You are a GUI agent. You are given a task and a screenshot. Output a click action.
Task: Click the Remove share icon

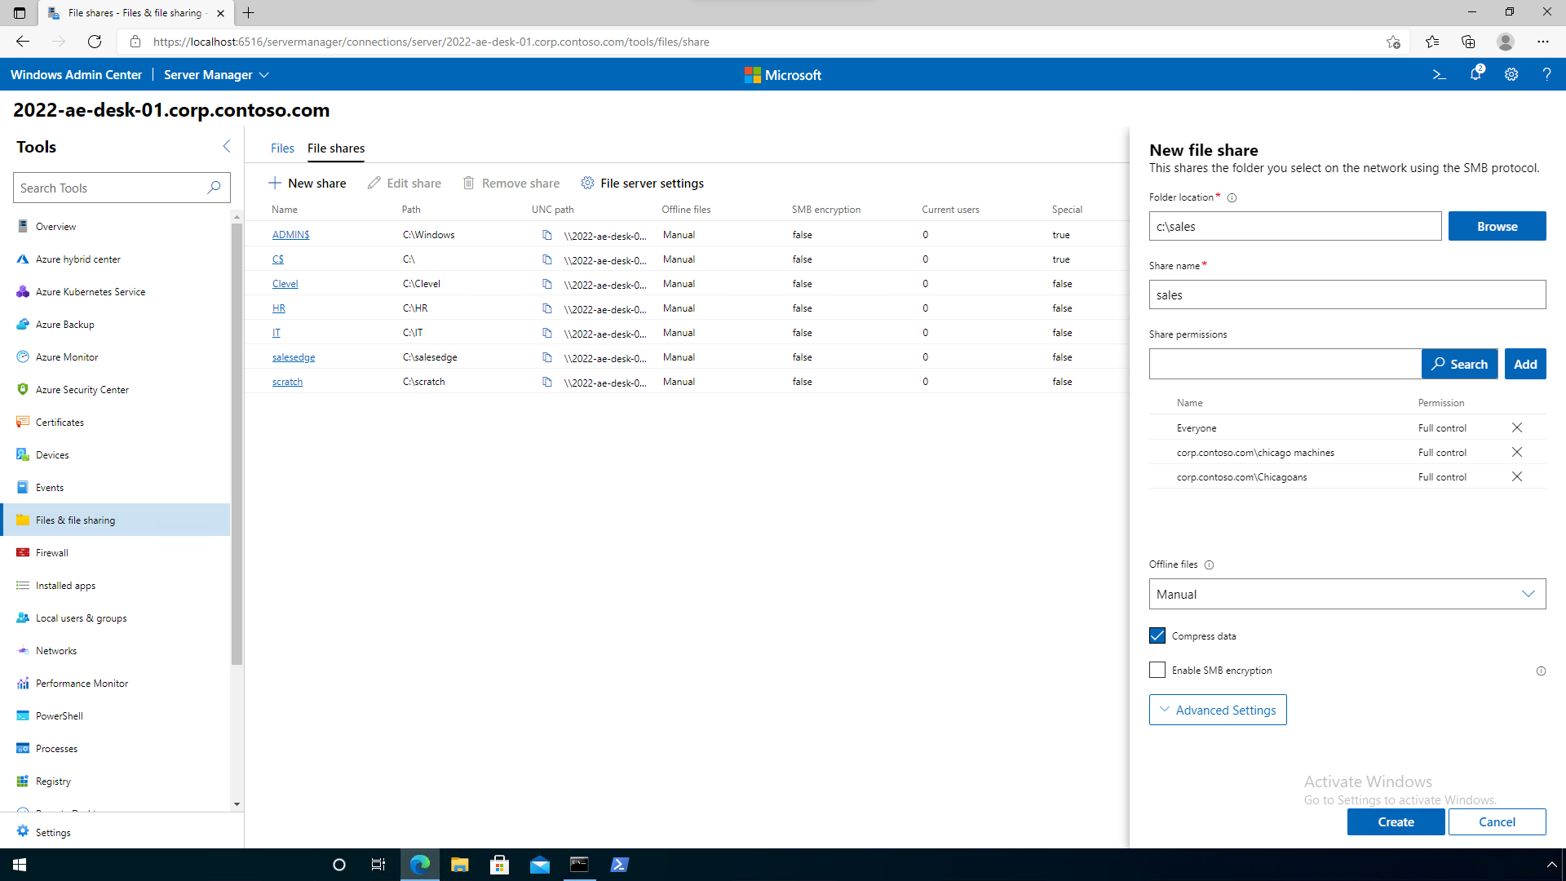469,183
◇ ◇ ◇ ◇
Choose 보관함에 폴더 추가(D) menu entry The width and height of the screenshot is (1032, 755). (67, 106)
◇ ◇ ◇ ◇
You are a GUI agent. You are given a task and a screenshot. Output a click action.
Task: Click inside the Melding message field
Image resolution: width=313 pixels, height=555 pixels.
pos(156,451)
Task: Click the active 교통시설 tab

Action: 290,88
◇ ◇ ◇ ◇
Work instructions —
Select every row above that contains the string "height", treating uppercase and lowercase letters as distinct.

Exercise output —
Choose 보관함에 폴더 추가(D) menu entry The width and height of the screenshot is (1032, 755). (67, 106)
Image resolution: width=313 pixels, height=555 pixels.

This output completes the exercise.